Why am I calling my kids Lillie and Charlie?

Psalm 127:3-5

New International Version (NIV)

3 Children are a heritage from the Lord,
offspring a reward from him.
4 Like arrows in the hands of a warrior
are children born in one’s youth.
5 Blessed is the man
whose quiver is full of them.
They will not be put to shame
when they contend with their opponents in court.

Lillie and Charlie

I want to a talk about lots of things on here. Because our children make up such a large part of our lives and who I am at the moment I’m sure that a fair chunk of what I am going to say will be about them. Children really are the most amazing little beings, funny, cute, sweet, energetic but also challenging at the same time. They do things to me, and provoke emotions in me that I could never have predicted. I have never been so stretched in all areas of my life like I have since I became a mother, it’s becoming hard to remember what my comfort zone looks like.

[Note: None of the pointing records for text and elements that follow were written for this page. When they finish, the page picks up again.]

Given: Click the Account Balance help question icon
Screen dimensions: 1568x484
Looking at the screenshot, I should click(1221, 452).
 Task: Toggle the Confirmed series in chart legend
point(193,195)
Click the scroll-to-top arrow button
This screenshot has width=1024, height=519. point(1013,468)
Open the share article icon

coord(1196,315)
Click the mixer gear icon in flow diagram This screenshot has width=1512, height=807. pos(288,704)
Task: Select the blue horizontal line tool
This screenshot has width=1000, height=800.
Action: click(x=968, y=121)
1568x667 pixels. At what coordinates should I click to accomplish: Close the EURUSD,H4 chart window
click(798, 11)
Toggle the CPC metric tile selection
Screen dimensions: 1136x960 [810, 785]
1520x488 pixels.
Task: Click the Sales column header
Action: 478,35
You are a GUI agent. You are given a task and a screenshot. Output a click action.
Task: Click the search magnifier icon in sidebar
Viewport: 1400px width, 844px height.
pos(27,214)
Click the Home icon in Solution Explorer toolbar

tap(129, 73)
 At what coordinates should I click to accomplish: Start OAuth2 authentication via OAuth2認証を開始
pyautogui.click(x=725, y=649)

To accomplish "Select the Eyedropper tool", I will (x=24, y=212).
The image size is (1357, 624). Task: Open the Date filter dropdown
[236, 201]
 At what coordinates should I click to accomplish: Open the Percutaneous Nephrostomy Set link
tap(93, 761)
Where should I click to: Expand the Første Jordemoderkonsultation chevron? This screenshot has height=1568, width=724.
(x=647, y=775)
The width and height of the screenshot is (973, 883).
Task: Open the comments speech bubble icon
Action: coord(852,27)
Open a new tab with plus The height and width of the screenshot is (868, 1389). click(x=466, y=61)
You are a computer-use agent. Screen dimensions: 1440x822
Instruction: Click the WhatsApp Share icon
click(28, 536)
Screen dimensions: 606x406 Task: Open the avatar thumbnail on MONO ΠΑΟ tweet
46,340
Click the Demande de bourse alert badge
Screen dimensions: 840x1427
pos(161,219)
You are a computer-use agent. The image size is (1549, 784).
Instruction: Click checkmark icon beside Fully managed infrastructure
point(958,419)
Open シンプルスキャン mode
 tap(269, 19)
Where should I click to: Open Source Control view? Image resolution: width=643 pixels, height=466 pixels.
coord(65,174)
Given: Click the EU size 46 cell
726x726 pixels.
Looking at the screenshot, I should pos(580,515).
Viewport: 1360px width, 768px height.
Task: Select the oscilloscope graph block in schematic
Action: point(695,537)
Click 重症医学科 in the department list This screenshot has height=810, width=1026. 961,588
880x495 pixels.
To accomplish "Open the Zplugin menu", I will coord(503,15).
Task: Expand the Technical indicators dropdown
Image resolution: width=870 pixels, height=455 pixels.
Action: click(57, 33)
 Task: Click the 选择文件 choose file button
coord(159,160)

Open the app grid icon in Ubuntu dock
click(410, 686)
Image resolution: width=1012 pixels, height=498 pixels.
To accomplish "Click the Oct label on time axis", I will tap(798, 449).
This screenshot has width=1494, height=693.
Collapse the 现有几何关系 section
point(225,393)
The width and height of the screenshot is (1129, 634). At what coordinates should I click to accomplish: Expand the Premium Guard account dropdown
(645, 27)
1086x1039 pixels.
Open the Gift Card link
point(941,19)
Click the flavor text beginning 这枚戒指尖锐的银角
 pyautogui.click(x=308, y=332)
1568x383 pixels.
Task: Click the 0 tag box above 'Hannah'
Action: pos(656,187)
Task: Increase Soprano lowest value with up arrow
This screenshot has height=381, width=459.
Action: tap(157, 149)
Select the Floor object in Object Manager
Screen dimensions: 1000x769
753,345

I have been following a number of other bloggers for some time now and I have noticed that they seem to be fairly sensible in terms of protecting their kid’s security on-line. I want to be sensible too, I want to share my story but I don’t want to do it in a way that will embarrass them as they grow up.

This morning I talked to my daughter about my new project and explained what a blog is, I talked to her about telling our story but about guarding our privacy and safety. Its never too young to start a conversation with our kids about personal safety on-line, and this is something we have talked about with her before. It’s also never too soon to start having some guidelines about where, when and how much the internet can be used at home. I find it unbelievable that there are chat rooms marketed specifically at kids, this starts from the day they learn to read and write. My kids tell me that these chat rooms are safe places as they are only for children, this raises a massive red flag for me, and so for now chat rooms out out of bounds.

I asked her to choose a name she would like me to use for her, she picked Lillie. It’s interesting because that was one of the names on the short list before she was born. She wanted her brother to be called Harry, I suspect because of some cute boy from 1-direction rather than anyone in the British royal family, however to my surprise he piped in with “I’ll be Charlie”. So in the interests of fairness, we let him choose his own name too. I was quite proud of them that they chose such normal names, I wasn’t expecting that. Hopefully in the future when they are naming my Grandkids they will be as sensible.

So from now on in Blogland and on our cheerios milk and spoon facebook page my kids will be known henceforth as Lillie and Charlie. The names the kids have chosen are totally meaningless, unlike their names in real life which have deeply personal and specific meanings. If you are part of our lives in the real world and you know our kids names we would really appreciate it if you can please respect their privacy when commenting etc.

So let me introduce you to my little lovelies…

Lillie is 7, she loves shopping and moshi monsters and all things princess and girly. Charlie is 4 years old, he loves angry birds, lego, ninjas and all things Star Wars. Charlie is our selective eater, and along our journey to find answers as to why he struggles so much with food and how we can best help him he has been diagnosed with Autistic Spectrum Disorder and Sensory Processing Disorder.

We are blessed to have sociable, healthy children who get along well with each other most of the time. I hope you will enjoy getting to know them better.